Ensuring this can happen means “every link in the evidence chain needs to be strong”, he added.

The What Works Centres have played an important role in generating and synthesising evidence on the effectiveness and cost benefit of public service in specific policy areas since being set up by the Cabinet Office in 2013. There are 10 centres, covering areas such as wellbeing, local economic growth and children’s social care, and they are estimated to cover more than £250bn of public expenditure annually.

The rapid expansion of the network has created challenges, however – at the moment there is “no common currency for ways in which evidence is generated and synthesised”, according to Shepherd.
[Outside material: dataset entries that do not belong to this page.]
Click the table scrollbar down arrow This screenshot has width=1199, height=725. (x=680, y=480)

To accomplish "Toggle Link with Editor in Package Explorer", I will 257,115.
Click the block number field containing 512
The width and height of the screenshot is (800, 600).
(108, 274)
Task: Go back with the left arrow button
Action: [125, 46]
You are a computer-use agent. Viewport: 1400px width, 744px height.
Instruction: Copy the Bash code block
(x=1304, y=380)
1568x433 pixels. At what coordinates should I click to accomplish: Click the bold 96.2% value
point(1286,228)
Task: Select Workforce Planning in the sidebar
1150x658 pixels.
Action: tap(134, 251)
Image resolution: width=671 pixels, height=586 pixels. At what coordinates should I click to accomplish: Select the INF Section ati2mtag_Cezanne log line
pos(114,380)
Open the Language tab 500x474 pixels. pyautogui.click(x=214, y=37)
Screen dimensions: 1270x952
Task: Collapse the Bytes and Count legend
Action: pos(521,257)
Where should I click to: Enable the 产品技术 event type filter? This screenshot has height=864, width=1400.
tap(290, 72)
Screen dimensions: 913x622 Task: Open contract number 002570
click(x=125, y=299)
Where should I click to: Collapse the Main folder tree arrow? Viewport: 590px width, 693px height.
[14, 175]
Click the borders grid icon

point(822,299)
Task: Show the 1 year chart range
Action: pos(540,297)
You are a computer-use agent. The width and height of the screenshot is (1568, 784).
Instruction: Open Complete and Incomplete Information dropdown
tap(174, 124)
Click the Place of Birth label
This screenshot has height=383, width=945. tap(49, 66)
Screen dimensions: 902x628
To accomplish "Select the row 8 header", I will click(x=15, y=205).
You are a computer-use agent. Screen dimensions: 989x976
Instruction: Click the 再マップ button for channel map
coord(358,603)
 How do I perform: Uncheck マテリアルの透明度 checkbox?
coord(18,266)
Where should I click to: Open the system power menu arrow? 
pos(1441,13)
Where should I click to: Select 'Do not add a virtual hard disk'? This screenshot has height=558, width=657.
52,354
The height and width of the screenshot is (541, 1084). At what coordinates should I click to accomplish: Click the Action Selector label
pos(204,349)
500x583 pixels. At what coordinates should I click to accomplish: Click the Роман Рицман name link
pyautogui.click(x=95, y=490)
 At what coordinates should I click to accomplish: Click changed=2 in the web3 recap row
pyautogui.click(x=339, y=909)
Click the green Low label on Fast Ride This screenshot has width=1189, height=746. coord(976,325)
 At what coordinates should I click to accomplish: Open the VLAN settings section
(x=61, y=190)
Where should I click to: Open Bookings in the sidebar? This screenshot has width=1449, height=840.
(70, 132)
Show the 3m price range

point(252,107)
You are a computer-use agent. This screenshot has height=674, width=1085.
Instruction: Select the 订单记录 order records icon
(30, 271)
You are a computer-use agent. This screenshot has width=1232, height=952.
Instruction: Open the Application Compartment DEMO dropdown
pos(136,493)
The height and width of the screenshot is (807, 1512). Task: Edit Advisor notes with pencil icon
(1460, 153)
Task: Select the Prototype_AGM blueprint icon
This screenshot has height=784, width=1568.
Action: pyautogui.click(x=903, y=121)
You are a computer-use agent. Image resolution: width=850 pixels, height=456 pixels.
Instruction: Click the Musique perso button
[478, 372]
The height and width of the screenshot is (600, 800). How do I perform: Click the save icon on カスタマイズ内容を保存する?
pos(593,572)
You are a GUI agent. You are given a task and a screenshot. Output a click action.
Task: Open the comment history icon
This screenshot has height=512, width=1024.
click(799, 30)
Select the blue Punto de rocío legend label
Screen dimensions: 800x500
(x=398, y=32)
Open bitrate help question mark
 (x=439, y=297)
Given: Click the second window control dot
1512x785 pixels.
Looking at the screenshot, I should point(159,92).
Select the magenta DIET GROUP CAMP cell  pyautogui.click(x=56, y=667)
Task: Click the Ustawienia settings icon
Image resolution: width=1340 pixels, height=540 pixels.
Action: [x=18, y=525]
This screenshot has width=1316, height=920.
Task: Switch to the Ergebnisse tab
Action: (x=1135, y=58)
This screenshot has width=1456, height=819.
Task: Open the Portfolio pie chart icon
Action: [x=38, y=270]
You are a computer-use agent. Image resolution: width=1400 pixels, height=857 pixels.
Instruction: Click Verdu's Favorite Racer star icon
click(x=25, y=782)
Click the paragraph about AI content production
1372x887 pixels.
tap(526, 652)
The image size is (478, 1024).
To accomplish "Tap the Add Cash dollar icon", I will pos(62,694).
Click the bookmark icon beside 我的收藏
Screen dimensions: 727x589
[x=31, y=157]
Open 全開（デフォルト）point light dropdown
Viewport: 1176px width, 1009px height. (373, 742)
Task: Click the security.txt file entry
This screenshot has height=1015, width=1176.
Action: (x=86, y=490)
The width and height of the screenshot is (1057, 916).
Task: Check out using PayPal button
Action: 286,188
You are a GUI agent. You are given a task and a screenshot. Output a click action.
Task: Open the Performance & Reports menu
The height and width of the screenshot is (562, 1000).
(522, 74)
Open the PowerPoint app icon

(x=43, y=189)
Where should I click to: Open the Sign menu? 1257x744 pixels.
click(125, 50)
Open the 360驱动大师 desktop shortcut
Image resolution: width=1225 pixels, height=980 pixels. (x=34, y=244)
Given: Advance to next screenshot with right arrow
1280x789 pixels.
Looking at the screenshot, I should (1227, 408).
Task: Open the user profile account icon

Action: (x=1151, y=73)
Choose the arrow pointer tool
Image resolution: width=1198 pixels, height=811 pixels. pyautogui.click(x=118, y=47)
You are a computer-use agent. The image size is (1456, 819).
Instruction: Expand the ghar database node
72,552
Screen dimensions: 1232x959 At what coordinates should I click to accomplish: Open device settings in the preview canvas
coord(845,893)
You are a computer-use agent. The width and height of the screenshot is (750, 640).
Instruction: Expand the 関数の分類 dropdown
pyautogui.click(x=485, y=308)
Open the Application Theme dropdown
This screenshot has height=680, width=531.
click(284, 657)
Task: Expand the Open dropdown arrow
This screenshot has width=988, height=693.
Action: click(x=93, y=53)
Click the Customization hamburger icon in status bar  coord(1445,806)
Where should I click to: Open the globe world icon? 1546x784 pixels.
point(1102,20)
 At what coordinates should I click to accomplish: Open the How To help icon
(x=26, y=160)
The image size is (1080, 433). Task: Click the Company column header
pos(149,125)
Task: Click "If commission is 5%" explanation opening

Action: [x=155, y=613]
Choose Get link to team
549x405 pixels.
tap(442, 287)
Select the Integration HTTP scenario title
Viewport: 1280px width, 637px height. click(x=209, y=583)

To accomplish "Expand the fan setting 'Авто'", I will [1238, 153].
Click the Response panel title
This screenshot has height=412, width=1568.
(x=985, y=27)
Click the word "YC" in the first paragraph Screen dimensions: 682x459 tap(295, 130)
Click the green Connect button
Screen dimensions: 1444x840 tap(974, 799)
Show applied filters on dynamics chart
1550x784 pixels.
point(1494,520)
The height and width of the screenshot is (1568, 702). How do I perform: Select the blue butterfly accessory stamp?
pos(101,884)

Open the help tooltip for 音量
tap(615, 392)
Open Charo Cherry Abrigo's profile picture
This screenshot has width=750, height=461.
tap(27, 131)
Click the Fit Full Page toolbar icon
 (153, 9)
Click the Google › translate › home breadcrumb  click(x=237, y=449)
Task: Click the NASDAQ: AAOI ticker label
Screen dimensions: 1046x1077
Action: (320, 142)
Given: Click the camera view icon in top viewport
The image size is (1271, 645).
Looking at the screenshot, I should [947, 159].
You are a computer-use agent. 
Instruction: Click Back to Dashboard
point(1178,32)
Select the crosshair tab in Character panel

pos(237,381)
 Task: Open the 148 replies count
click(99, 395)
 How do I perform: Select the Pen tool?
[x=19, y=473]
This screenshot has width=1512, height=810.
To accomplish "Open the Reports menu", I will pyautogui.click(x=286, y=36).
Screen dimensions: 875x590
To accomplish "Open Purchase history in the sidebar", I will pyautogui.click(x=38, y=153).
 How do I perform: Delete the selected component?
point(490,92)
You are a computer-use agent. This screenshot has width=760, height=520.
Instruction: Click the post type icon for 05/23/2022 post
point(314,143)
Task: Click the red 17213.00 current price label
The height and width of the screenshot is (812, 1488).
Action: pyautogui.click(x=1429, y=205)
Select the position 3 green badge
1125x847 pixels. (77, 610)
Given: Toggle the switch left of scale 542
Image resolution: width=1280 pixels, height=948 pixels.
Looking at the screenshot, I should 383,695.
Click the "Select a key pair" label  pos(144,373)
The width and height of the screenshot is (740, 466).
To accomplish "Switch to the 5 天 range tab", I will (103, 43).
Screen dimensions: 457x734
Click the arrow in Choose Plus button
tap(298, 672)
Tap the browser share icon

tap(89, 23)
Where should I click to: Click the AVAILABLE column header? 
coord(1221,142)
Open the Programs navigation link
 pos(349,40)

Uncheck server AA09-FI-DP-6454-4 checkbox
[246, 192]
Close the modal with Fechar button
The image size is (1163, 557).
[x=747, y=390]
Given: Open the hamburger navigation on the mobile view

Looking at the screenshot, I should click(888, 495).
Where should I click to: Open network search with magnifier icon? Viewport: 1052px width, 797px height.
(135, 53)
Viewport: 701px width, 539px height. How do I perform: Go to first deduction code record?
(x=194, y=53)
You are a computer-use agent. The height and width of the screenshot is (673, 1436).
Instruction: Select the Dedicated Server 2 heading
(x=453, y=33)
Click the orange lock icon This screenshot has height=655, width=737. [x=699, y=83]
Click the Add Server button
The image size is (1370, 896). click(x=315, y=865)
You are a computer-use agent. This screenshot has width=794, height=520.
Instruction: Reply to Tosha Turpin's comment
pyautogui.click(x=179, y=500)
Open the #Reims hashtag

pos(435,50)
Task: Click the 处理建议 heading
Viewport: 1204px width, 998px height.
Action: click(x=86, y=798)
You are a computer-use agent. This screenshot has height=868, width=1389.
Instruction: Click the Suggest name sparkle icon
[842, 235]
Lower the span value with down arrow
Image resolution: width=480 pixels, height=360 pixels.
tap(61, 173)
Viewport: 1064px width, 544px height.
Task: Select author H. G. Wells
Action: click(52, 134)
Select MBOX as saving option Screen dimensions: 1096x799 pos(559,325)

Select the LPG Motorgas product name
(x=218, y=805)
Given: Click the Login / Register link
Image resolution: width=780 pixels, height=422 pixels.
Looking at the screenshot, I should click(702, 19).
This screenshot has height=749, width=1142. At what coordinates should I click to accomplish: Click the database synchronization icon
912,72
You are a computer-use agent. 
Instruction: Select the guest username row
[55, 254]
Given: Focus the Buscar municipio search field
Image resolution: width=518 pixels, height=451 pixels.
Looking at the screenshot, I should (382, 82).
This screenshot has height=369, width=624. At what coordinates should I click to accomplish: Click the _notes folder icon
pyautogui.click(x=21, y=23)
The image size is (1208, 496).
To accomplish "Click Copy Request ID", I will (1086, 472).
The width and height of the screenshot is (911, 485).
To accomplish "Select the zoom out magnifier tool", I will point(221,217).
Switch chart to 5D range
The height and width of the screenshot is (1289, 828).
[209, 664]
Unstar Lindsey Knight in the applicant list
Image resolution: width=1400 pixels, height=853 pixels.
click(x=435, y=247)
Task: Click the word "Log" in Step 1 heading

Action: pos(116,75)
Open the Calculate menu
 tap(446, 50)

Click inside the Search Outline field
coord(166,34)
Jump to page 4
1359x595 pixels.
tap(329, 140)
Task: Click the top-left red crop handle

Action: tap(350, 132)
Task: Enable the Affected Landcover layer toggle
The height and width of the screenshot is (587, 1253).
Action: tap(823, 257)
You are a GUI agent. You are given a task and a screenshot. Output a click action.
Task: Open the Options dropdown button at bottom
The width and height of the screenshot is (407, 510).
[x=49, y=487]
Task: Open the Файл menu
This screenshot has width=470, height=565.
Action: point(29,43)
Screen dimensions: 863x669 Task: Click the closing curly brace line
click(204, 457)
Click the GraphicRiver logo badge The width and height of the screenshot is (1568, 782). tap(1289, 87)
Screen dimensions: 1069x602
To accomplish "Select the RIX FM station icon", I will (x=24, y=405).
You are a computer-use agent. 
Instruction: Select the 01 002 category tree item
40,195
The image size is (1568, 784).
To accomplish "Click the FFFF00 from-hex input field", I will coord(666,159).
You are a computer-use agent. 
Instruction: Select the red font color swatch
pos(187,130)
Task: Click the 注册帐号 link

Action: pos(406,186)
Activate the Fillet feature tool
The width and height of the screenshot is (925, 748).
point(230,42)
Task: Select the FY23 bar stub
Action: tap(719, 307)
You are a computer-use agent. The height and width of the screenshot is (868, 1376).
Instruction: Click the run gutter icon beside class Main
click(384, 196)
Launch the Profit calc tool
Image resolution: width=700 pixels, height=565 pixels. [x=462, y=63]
Nor is there a recommended quality-assurance mechanism aside from peer review and prioritising “high quality impact evaluations through a robust system for ranking evidence”.

An independent, external review of the network would therefore be "helpful", Shepherd said. He noted that the only major review so far has been carried out by the network itself, and so a review by the NAO or another relevant body "would be the first comprehensive external appraisal" of What Works centres.

To further address these challenges, Shepherd has proposed the centres use IMPACT principles – meaning they should be independent, methodologically rigorous; practical; accessible; capacity-building; and transparent.

And the way centres synthesise evidence and produce guidance should be standardised to “increase guidance quality, simplify an overly complex evidence ecosystem, and build bridges which would accelerate public service improvement”.

Other recommendations in the report include suggesting the What Works Centres develop formal relationships with service regulators and professional bodies in their areas of expertise, to encourage public bodies to take expert guidance on board.

“At a time when effective public services and the efficient use of public resource have never been more important, this action is needed to ensure that the methods for finding out, promoting and adopting what works best and what represents best value are clear, and used,” Shepherd said.

Gus O’Donnell, who was cabinet secretary from 2005 to 2011, said he backed Shepherd’s call for a review of the network.

“The development of the What Works Centres is really important but it’s kind of stalled. I would say if [Cabinet Office minister] Michael Gove wants to back up anything he said in his Ditchley speech, to prove that it wasn’t just words, he should really be expanding the What Works Centres,” he told CSW.

In the June speech on civil service reform, Gove spoke about the importance of evidence-based policymaking, saying there were "precious few government-sponsored or owned sources of reliable evidence on what works"

“Outside bodies help to improve the quality of government and the quality of evidence [it uses],” Lord O’Donnell added. The network could provide useful evidence to support economic policymaking, for example, he said – especially where new taxes are needed, which can spell “political death” for ministers.